Впервые: ВЕ. 1808. Ч. 38. No 5. Март. С. 23--33 -- в рубрике "Литература и смесь", с указанием в конце: (С немецк.)
В прижизненных изданиях отсутствует.
Печатается по тексту первой публикации.
Датируется: конец 1807 -- начало 1808 г. (не позднее второй декады февраля).
Источник перевода: Johann Kaspar Lavater // Baur S. Gallerie der berühm-testen Dichter des achtzehnten Jahrhunderts. Leipzig, 1805. S. 425--440. Атрибуция В. И. Симанкова.
Словесный портрет Иоганна-Каспара Лафатера (1741--1801), известного швейцарского ученого, физиогномиста, дополняет его гравированный Алексеем Касаткиным портрет на титульном листе всей 38-й части ВЕ, включающей No 5--8 (март-апрель). Обратившись к авторитетной характеристике Лафатера из многотомной "Галереи славных поэтов восемнадцатого столетия" (Вып. 1--6. Лейпциг, 1804--1806) немецкого писателя и пастора Самуэля Баура (1768--1832), Жуковский особенно акцентирует мысль о нравственном подвиге Лафатера, характеризуя его как "чудесный образец духовного Пастыря".
Имя Лафатера рано вошло в творческое сознание русского поэта. Оно прежде всего сопровождало его в период самообразования и самоусовершенствования. Во время чтения сочинений Шефтсбери, Энгеля, Гарве он включает в списки источников для экстрактов и конспектов "Физиогномистику" Лафатера. Не мог он пройти и мимо карамзинских характеристик швейцарского мыслителя.
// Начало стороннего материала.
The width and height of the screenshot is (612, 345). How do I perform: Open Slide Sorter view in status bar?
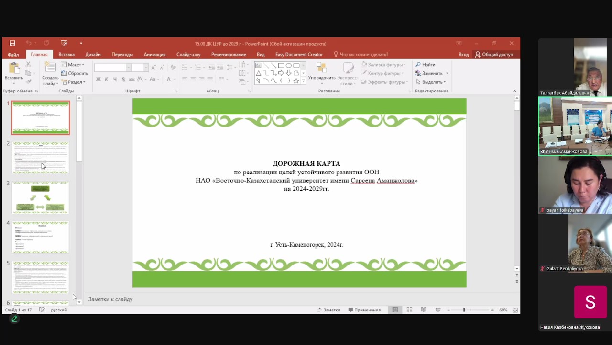(409, 310)
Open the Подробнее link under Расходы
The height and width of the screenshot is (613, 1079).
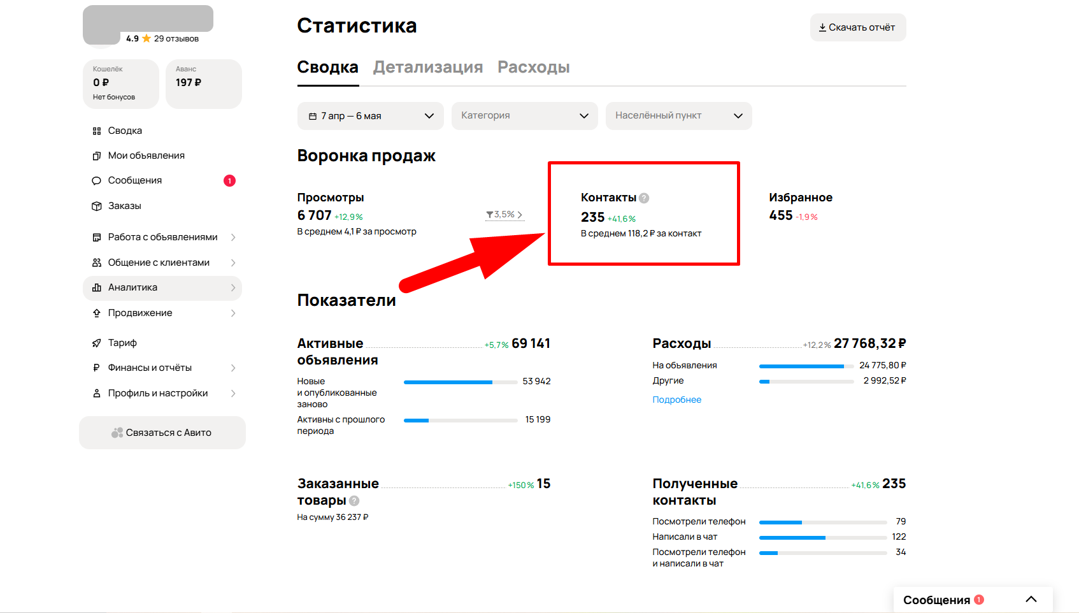[676, 400]
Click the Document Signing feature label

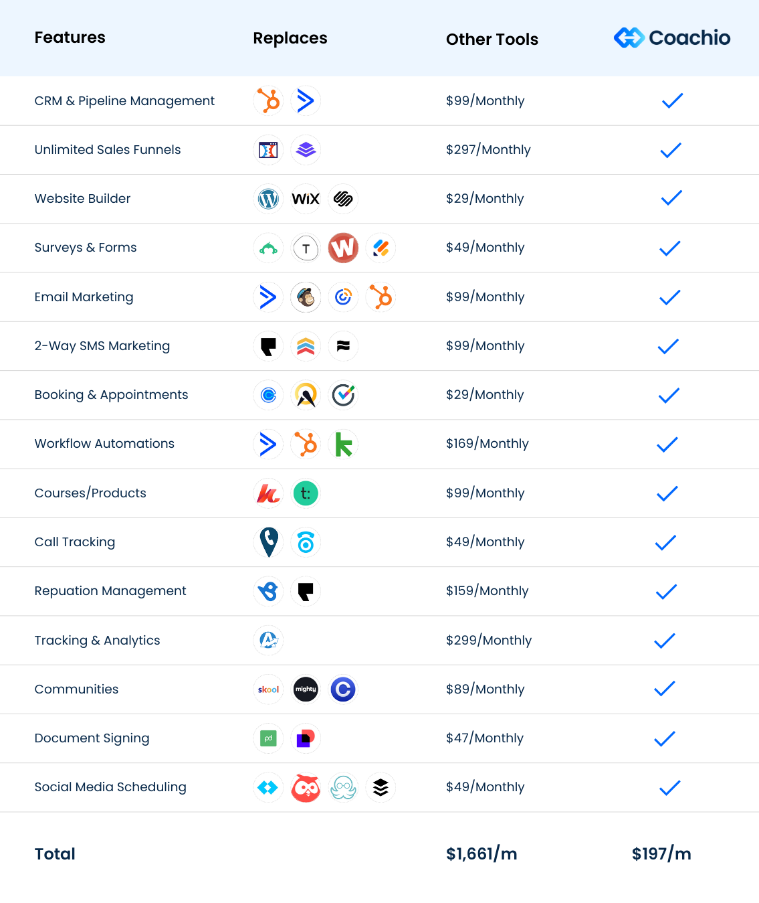(x=92, y=738)
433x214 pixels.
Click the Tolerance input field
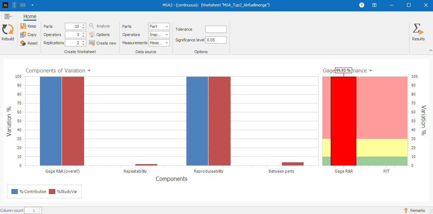pos(216,29)
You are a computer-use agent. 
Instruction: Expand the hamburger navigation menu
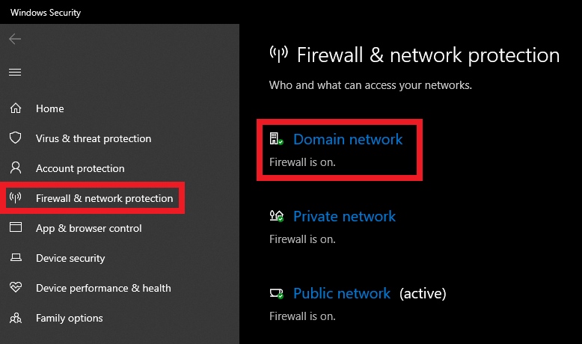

Уже в "Письмах русского путешественника" Карамзин дал развернутые картины встреч и бесед с ним, а затем на страницах редактируемого им ВЕ предложил вниманию читающей публики свои переводы статей "Сравнение Дидерота с Лафатером" (1802. Ч. 2. No 5), "Последние дни Лафатеровой жизни" (1802. Ч. 2. No 6), раскрывающих жизнь и судьбу Лафатера, его место в истории европейской культуры.
В этом смысле публикация Жуковского -- своеобразный постскриптум к карамзинским размышлениям об авторе "Физиогномических фрагментов" и "неутомимом наставнике, путеводителе, защитнике и друге духовных своих чад".